Consider two circles $C,C'$ in euclidean plane which intersect in exactly two points $Q,R$ and consider the line $QR$ through these points.
The claim is that a point point $P$ lies on the line $QR$ if and only if for any two lines $\ell,\ell'$ through $P$ with $C\cap\ell=\lbrace A,B \rbrace$ and $C'\cap\ell'=\lbrace A',B' \rbrace$ the following formula line segments hold $$\vert PA\vert\cdot \vert PB\vert=\vert PA'\vert\cdot \vert PB'\vert.$$
Unfortunatley I have no idea how to prove this claim. Could someone be so kind and help me?
Best wishes
The notion involved is that of "power of a point" with respect to a circle. Leaving aside some details that you may check in some textbook, given a circle $C$ and a point $P$ on the plane, one considers the intersections of $C$ and any line through $P$, say points $A$ and $B$. Then one proves that the product $PA \cdot PB$ is independent of the line chosen, and this is called the "power" of $P$ with respect to $C$.

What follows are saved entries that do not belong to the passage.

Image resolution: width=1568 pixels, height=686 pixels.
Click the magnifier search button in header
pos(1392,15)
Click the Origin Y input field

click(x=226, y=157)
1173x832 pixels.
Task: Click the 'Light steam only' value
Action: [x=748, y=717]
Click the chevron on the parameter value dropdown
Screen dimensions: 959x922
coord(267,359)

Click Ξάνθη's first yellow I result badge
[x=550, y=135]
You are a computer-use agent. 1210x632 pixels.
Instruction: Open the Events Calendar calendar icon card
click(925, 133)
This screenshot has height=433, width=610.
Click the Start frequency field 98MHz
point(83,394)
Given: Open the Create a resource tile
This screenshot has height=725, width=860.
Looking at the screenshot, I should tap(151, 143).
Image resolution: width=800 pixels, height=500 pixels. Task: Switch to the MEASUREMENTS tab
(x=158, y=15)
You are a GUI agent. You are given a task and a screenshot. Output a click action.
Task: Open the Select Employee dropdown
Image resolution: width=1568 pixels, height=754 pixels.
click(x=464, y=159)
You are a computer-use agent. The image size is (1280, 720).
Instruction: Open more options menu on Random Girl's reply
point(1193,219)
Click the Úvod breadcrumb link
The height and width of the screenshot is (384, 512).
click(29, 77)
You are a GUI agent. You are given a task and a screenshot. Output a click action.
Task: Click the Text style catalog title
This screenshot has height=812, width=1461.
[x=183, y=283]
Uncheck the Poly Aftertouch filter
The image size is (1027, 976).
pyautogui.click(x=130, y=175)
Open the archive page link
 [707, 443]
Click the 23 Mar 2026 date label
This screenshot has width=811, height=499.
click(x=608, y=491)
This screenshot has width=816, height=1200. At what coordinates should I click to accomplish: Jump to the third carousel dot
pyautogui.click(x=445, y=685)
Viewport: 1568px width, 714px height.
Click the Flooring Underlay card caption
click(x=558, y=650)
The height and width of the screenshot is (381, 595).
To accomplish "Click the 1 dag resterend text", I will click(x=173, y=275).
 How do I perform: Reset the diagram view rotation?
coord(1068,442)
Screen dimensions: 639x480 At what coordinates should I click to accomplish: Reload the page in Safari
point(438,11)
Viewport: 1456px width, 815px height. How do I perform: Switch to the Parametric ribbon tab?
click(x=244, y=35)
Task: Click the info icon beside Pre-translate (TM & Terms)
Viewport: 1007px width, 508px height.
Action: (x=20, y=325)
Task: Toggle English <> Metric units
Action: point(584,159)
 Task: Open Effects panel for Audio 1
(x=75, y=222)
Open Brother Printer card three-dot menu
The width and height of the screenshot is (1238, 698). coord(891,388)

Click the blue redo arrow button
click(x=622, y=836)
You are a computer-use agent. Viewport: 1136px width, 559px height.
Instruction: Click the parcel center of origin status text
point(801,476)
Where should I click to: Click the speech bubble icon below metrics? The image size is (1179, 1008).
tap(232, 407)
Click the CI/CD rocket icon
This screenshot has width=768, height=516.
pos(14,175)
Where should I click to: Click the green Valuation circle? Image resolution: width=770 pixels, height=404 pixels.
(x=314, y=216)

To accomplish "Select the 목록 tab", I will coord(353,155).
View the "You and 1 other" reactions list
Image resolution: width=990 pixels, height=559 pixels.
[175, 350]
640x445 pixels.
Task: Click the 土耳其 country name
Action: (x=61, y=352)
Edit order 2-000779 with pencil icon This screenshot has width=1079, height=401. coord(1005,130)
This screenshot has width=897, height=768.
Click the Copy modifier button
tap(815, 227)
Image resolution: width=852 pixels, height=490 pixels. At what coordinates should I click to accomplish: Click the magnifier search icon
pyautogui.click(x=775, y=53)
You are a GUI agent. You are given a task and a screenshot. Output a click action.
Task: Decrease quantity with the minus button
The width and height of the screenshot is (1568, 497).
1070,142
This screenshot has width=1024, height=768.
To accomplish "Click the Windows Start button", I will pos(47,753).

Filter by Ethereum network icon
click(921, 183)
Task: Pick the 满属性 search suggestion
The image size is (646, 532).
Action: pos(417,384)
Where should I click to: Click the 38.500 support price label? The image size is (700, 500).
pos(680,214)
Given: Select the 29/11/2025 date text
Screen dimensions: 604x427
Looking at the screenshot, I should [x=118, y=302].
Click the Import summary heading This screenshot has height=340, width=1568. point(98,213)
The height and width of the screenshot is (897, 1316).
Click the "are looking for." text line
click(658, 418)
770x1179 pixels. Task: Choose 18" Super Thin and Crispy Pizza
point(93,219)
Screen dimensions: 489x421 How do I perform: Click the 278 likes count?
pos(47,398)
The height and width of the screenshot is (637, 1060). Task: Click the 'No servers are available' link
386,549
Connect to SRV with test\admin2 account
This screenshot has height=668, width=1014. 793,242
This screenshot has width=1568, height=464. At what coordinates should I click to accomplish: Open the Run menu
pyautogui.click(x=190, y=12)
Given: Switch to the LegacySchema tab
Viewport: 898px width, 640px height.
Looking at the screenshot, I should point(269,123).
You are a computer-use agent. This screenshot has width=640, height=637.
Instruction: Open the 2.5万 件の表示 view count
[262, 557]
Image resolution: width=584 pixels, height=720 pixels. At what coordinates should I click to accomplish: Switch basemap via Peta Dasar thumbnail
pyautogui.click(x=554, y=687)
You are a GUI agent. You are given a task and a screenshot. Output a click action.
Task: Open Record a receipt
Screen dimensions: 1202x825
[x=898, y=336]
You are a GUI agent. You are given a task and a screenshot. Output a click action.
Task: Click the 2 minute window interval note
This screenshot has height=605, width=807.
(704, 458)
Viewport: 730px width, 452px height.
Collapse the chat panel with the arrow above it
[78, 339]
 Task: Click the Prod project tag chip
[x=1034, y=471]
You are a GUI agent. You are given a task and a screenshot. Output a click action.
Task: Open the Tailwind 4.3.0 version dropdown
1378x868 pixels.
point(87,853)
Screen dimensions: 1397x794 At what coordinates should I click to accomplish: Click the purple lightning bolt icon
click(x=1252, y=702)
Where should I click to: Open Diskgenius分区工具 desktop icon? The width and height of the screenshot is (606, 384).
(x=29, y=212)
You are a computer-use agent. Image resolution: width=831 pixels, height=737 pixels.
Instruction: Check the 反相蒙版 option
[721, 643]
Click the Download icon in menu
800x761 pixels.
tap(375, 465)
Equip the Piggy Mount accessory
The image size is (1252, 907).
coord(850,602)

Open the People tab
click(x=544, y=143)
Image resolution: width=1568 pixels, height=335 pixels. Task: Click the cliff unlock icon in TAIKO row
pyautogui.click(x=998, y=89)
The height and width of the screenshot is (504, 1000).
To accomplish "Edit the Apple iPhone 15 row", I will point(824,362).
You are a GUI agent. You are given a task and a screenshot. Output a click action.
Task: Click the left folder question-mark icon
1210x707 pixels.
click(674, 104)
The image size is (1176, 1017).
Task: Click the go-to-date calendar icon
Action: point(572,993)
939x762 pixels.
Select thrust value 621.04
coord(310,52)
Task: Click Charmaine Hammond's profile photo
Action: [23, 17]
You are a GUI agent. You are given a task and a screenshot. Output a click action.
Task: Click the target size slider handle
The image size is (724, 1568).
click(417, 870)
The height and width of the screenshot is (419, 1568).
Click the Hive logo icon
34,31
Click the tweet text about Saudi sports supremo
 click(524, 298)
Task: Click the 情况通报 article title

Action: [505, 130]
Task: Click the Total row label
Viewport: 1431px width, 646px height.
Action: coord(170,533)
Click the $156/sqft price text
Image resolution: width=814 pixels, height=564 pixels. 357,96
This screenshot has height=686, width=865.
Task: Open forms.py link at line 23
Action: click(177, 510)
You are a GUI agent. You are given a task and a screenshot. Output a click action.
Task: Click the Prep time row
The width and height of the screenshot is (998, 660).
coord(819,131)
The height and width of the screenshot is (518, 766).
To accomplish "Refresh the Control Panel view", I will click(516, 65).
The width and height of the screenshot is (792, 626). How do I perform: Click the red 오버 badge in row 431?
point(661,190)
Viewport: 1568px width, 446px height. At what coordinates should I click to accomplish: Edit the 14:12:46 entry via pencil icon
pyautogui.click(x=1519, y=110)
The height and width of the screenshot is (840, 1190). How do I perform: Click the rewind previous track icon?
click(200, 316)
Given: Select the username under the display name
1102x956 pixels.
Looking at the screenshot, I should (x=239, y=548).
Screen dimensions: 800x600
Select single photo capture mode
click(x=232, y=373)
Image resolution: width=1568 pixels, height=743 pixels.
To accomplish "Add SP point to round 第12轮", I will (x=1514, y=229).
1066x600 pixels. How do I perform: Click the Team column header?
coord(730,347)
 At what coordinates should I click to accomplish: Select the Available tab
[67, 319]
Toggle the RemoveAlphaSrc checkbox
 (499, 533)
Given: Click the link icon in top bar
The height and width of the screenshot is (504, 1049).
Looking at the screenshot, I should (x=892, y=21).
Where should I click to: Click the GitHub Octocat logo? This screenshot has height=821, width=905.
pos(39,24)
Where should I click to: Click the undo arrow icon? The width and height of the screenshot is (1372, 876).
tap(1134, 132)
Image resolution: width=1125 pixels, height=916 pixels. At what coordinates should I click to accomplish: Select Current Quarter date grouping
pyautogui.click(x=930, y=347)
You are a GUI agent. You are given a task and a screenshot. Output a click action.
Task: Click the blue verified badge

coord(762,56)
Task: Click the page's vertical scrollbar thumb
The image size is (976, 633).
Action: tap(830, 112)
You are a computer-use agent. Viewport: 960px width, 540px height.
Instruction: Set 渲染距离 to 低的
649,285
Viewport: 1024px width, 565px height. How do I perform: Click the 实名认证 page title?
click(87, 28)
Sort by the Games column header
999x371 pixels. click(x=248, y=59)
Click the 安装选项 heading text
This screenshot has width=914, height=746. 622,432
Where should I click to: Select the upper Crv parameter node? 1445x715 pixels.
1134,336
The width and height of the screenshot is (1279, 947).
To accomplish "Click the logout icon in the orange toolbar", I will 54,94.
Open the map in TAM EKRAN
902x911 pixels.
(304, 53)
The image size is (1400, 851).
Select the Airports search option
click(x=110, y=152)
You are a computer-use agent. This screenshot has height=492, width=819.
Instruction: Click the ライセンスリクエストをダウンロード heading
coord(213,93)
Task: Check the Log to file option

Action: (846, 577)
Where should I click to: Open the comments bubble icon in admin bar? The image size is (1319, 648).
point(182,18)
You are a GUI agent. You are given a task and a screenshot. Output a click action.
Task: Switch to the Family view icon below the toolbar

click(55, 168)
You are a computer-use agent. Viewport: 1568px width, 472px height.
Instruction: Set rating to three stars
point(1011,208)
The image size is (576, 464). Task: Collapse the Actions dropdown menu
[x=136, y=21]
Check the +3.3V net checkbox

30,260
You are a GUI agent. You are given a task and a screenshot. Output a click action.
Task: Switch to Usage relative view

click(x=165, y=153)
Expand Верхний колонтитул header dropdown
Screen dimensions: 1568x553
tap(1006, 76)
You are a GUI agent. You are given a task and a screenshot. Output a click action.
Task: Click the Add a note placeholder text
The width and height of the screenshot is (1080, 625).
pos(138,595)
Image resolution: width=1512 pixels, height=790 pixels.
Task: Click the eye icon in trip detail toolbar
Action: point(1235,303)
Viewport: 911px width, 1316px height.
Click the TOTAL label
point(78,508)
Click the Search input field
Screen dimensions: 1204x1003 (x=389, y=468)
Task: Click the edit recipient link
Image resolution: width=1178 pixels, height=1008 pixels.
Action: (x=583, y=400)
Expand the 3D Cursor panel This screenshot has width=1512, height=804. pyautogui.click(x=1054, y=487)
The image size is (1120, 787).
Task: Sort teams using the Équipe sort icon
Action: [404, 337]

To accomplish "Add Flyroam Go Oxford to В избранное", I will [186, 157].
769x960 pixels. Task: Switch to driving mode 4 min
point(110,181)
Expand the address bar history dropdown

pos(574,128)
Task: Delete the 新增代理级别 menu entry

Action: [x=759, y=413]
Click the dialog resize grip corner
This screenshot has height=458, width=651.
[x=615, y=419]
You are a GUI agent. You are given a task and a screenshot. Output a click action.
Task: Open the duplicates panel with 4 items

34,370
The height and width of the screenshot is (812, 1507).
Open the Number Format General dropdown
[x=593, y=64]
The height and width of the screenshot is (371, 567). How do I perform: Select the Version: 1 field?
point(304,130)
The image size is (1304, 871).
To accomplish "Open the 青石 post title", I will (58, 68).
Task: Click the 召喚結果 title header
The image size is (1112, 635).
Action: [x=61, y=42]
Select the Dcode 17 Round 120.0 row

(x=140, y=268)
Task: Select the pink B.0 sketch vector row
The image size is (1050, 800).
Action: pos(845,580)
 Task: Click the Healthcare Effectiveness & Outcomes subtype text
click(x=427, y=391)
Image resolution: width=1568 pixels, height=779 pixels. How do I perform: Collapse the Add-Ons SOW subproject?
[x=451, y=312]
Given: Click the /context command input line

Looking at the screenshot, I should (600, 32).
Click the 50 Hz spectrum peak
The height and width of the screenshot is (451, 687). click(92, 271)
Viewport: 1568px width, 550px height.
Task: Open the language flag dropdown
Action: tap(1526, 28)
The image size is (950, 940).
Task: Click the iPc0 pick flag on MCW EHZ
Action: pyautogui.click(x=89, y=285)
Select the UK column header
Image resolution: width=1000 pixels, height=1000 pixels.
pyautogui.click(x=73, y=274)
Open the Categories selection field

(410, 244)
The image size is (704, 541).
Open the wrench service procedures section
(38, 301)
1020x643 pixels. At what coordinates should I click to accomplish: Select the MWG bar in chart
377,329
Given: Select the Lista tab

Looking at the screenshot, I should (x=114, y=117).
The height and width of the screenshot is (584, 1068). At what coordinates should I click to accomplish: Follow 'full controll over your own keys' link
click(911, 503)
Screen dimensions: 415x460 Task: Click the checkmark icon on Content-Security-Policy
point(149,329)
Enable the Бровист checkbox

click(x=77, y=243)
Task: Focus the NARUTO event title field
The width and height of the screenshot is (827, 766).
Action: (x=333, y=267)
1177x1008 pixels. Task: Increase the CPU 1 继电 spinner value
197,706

So we can recast your question as the statement: for two circles $C$ and $C'$ intersecting at points $Q$ and $R$, the set of points of the plane with same power with respect to both circles is precisely line $QR$ (the usual terminology is "radical axis").
In order to prove this, I would suggest you to recast the condition $PA \cdot PB=PA' \cdot PB'$ into something about similar triangles.